Ets-1在調控介白素二中所扮演之角色

Abstract

E26轉型特異性序列1(Ets-1)是ETS轉錄因子家族蛋白之原型，也是第一個被發現的ETS家族成員，其對於小鼠體內輔助型T細胞(Th cells)的介白素二(Interleukin-2, IL-2)表現非常重要，然而目前對於Ets-1如何促進介白素二的表現，其機制仍然不明。 我們的研究顯示，Ets-1不僅對小鼠的介白素二表現重要，它也是人類介白素二重要的調控因子。雖然Ets-1可負調控一已知的介白素二抑制者Blimp-1，但在Ets-1基因剔除的輔助型T細胞中再剔除Blimp-1並無法讓介白素二的生成恢復正常。 另一方面，Ets-1可以和NFAT蛋白產生交互作用，除了促進NFAT蛋白的功能之外，也是NFAT聚集並活化至介白素二之啟動子所必須。除此之外，在未活化的輔助型T細胞中，Ets-1同時分布於細胞核和細胞中，當受到鈣離子的訊號刺激之後，核中的Ets-1會快速的離開細胞核並和細胞質中的NFAT蛋白競爭與NRON 複合體的結合，讓NFAT蛋白離開NRON 複合體。這個Ets-1在細胞受到刺激後從細胞核進入細胞質的過程是發生在NFAT蛋白進入核之前，所以當細胞缺少Ets-1時，NFAT蛋白進入核的能力就會受到影響，但其被去磷酸化的能力則沒有變化。 因此，我們認為Ets-1調控介白素二的主要機制乃是透過控制NFAT蛋白的活性而達成的。這篇論文不只增進了我們對於介白素二轉錄機制的了解，另一方面更指出了Ets-1控制下游基因的特殊機制。

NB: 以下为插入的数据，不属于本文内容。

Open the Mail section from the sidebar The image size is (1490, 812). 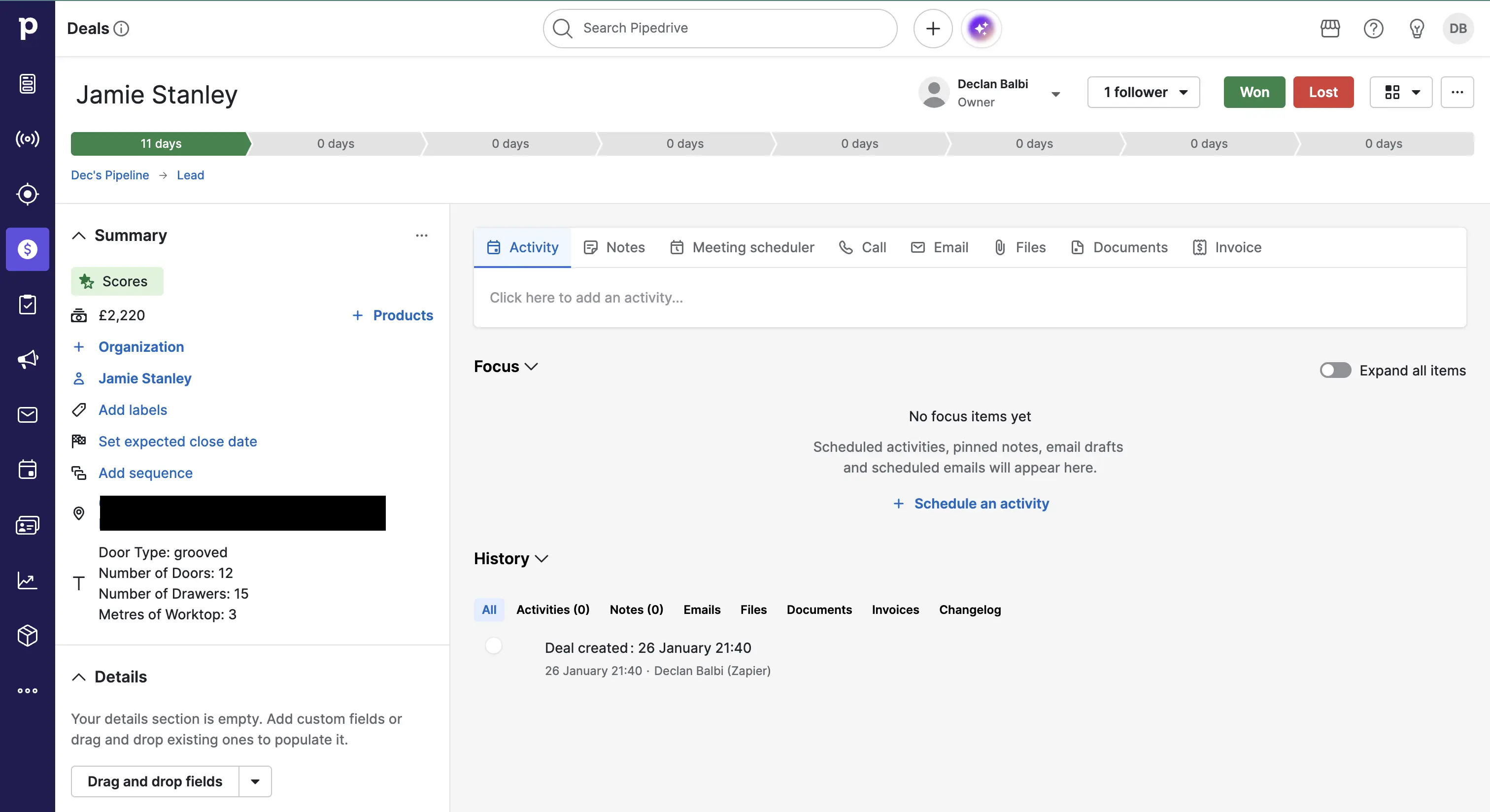[x=27, y=415]
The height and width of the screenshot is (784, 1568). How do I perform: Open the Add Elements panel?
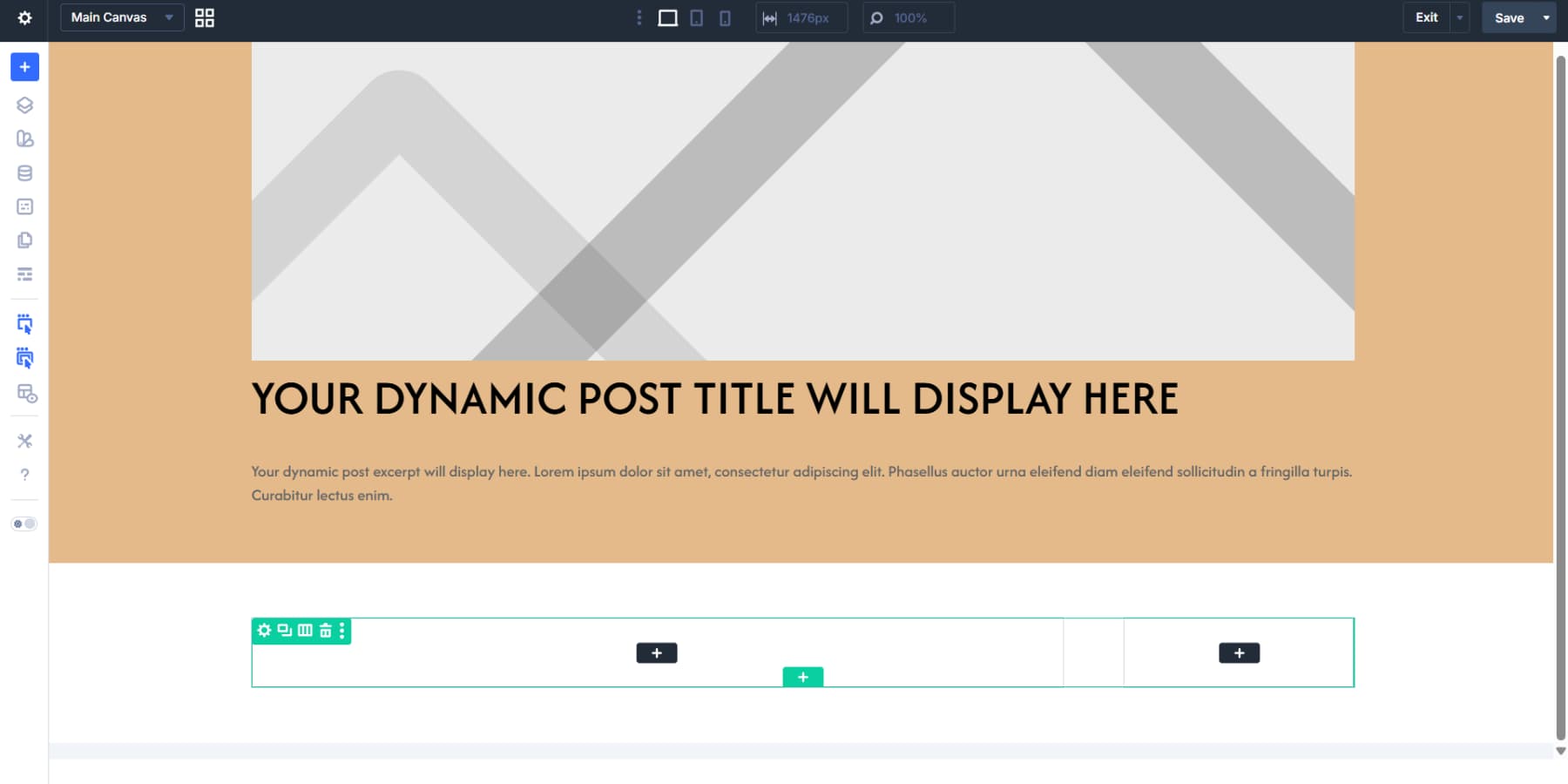point(24,66)
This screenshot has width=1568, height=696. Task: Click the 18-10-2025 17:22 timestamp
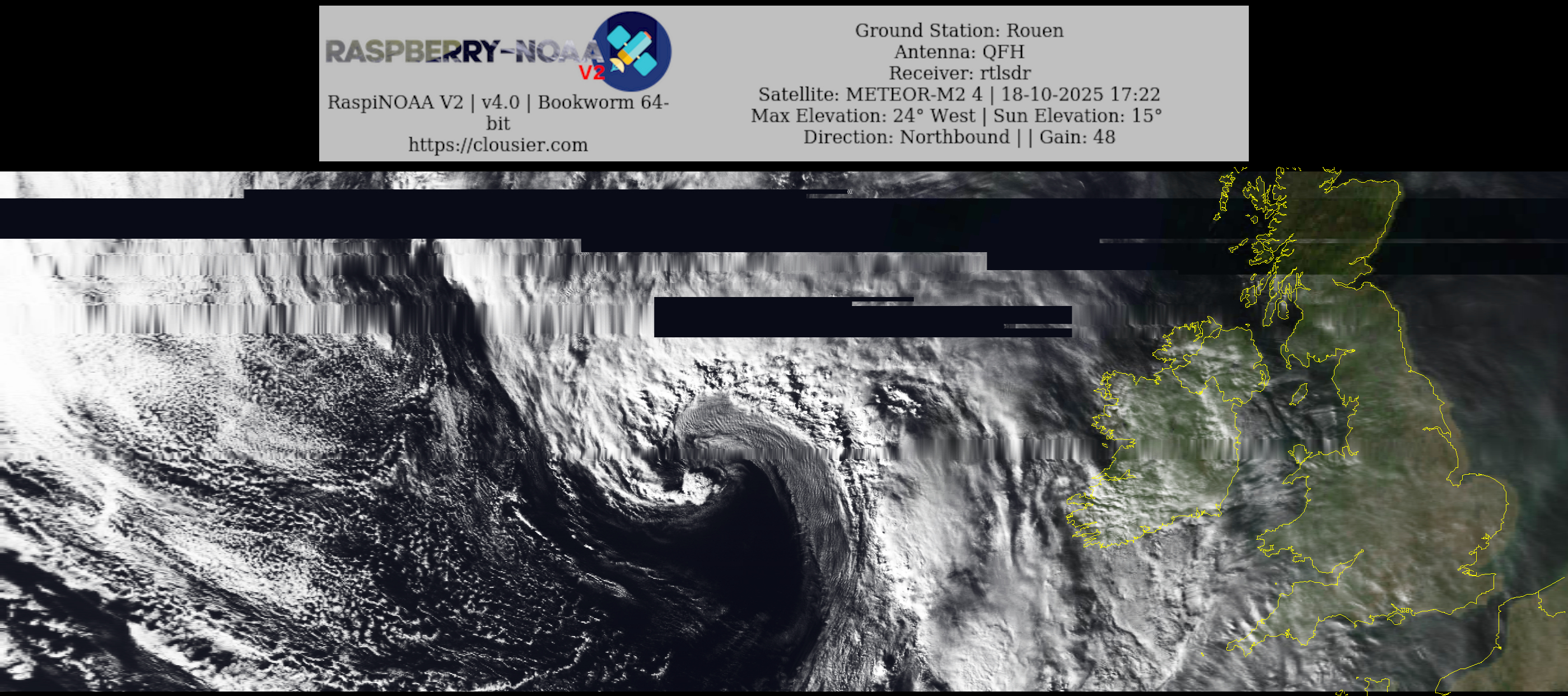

Ets-1, the prototype of the ETS family of transcription factors, is critical for the expression of IL-2 in murine and human T cells. Although IL-2 is a well characterized cytokine, how Ets-1 regulates the expression of IL-2 remains unclear. Here we show that Ets-1 is also essential for optimal production of IL-2 by murine CD8+ T cells and primary human T helper (Th) cells. We also observed an elevated Blimp-1 expression in Ets-1 KO T cells. Although Blimp-1 plays as a suppressor for IL-2, our data indicated that Blimp-1 is not responsible for the impaired IL-2 production in Ets-1 KO cells. The defects we observed in Ets-1-deficient cells cannot be rescued by Blimp-1 deficiency in Ets-1 KO cells. Instead, Ets-1 physically and functionally interacts with the nuclear factor of activated T-cells (NFAT) through multiple domains and is required for the recruitment of NFAT to the IL-2 promoter. In resting Th cells, Ets-1 is located both in nucleus and cytoplasm. When receiving calcium dependent signals from T cell receptors (TCR), nuclear Ets-1 starts to exit the nucleus and competes with NFAT proteins for binding to protein components of NRON (non-coding RNA repressor of NFAT) complex. NRON complex serves as a cytoplasmic trap for phosphorylated NFAT proteins in cytoplasm and this competition results in the release of NFAT from the complex. Ets-1 deficiency results in impaired nuclear entry, but not dephosphorylation, of NFAT proteins. We also found that the nuclear resident Ets-1 can interact with NFAT proteins to facilitate the transcription activity of NFAT in nucleus. Thus, Ets-1 promotes the expression of IL-2 by modulating the activity of NFAT. To the best of our knowledge, Ets-1 is the first transcription factor that is known to interact with NRON complex and facilitate nuclear entry of NFAT proteins.